Hana Barak Engel 

Ahuva Sherman is enchanted with the scenes around her. She observes her surroundings, forms impressions and voices her personal interpretation. The cities she depicts from a bird’s-eye view are treated almost abstractly, with hints of expert knife work creating magical contours, and tiny houses emerging from fields and hilltops adding pleasant and inviting shapes. Her beautiful seascapes are skillfully painted, and infused with calm and longing at the same time. Her ability to translate what she sees around her on the canvas has the hallmark of a great talent and of skills acquired over many years.

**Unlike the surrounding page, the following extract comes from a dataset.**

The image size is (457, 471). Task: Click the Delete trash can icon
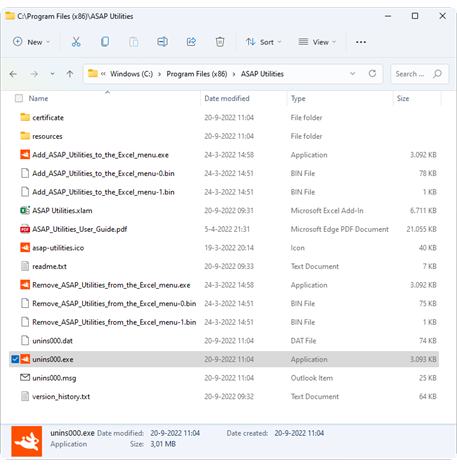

The White Cities she has painted over time have evolved into a body of work in and of itself and at first glance reminded me of Maurice Utrillo, who had to struggle with white to extract all possible shades of the walls in Paris from it. Much like him, Sherman has managed to work with the gleaming color of white and turn it into shades depicting reality, or a possible reality. This series of paintings, first inspired by her early childhood in Little Tel Aviv, has since evolved and detached itself from reality, turning into magical Mediterranean towns, reminding us of real places like Carmona in Spain - one of the earliest inhabited settlements on earth - and of course the amazing Santorini (Thira).

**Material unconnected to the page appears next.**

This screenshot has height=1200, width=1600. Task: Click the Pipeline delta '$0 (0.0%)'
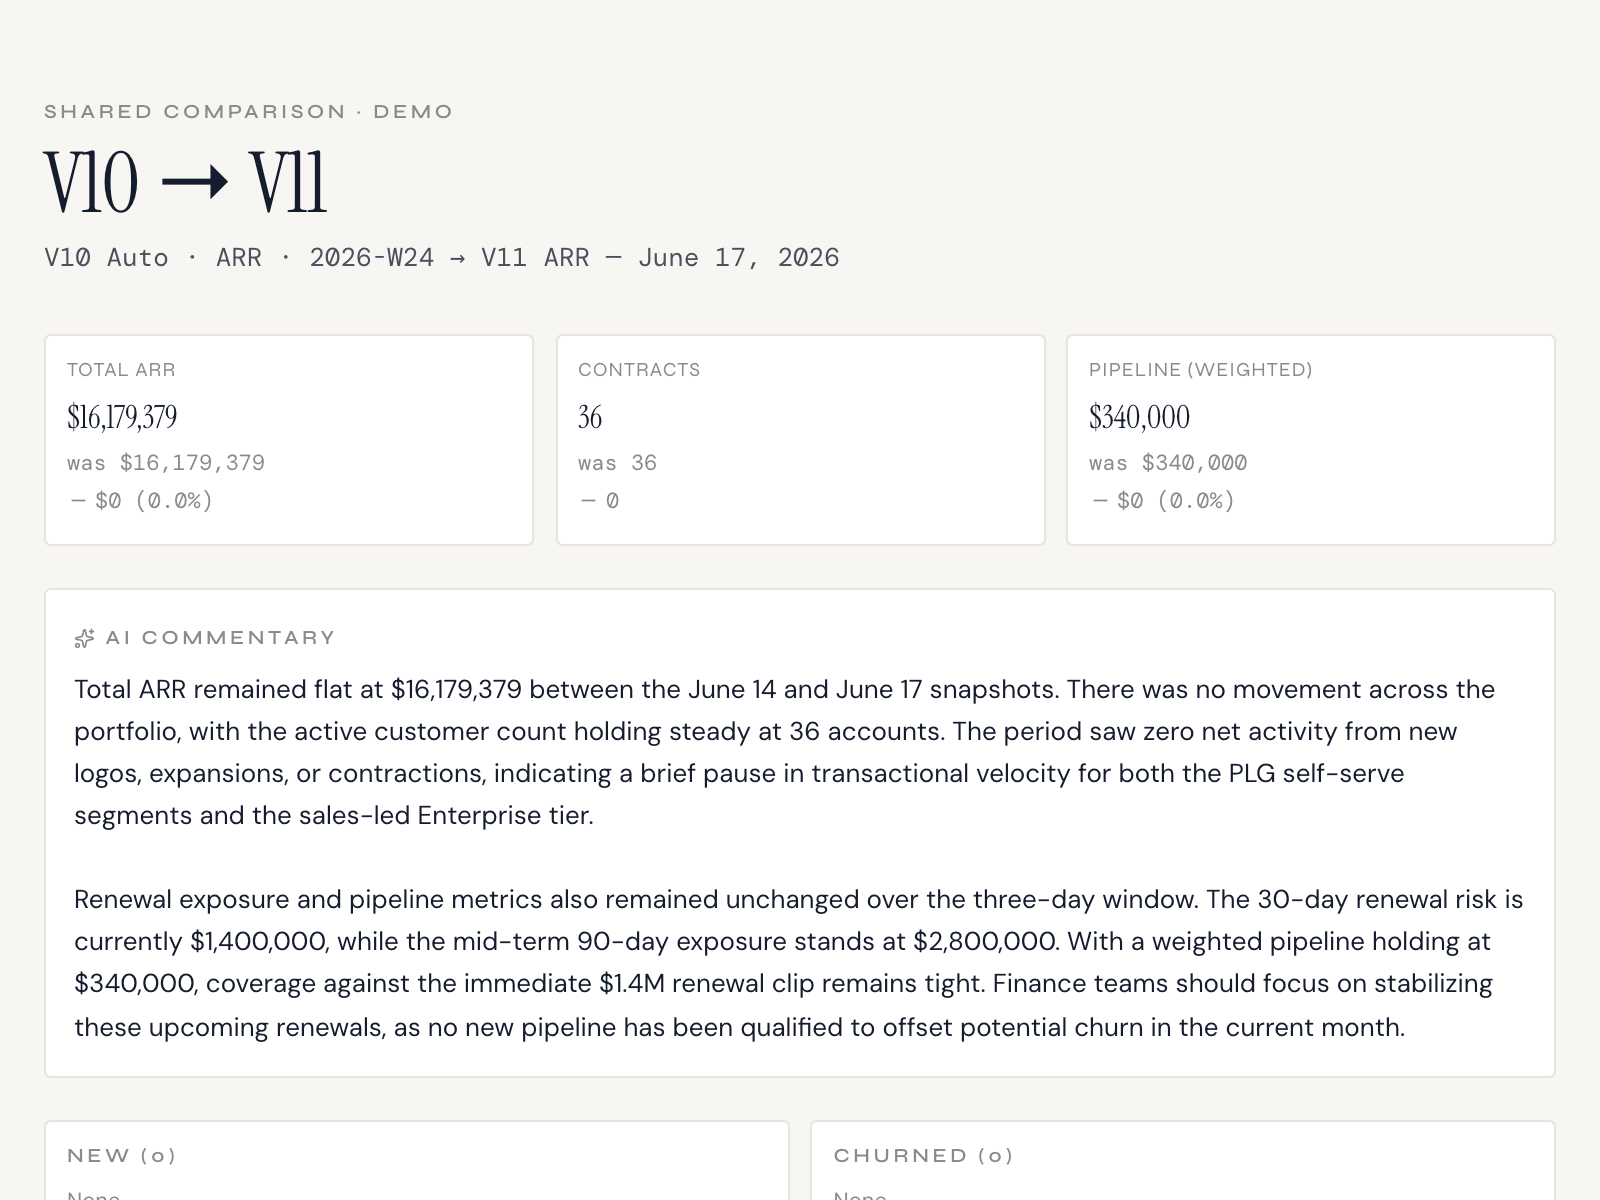pos(1176,501)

These themes recur in Sherman’s art over many years, each time with a new and fresh twist, with a distinct angle and perspective, resulting in a totally different statement that keeps us interested in her body of work. Her strong sense of aesthetics is never apologetic, as this is the way the artist chooses to see her world: clean, graceful and inviting. There is no misery, no hardship, no soul searching. Her world is whole and crystal clear.

There are many distinguished exhibitions in Sherman’s past, both in Israel and abroad. Her work can be found in many private and public collections, including Princess Beatrix of the Netherlands. She is a recipient of the Hermann Struck Prize, and was recently awarded the Notable Citizen of Haifa award for her work with immigrant artists. Living among Sherman’s art is easy and pleasing, the clear and lucid world depicted in her paintings both fun and alluring.

Over her decades of work, the artist has created for herself an alternate, improved and aesthetic reality in which she prefers to exist, and we join her, dreaming of that possible reality, free of ugliness and evil, with the lack of human detail allowing for this peaceful and clean illusion to exist, if only on the canvas. This outward cleanliness of her art stems from an inward and deeply rooted cleanliness, an existential harmony picturing the actual and the possible.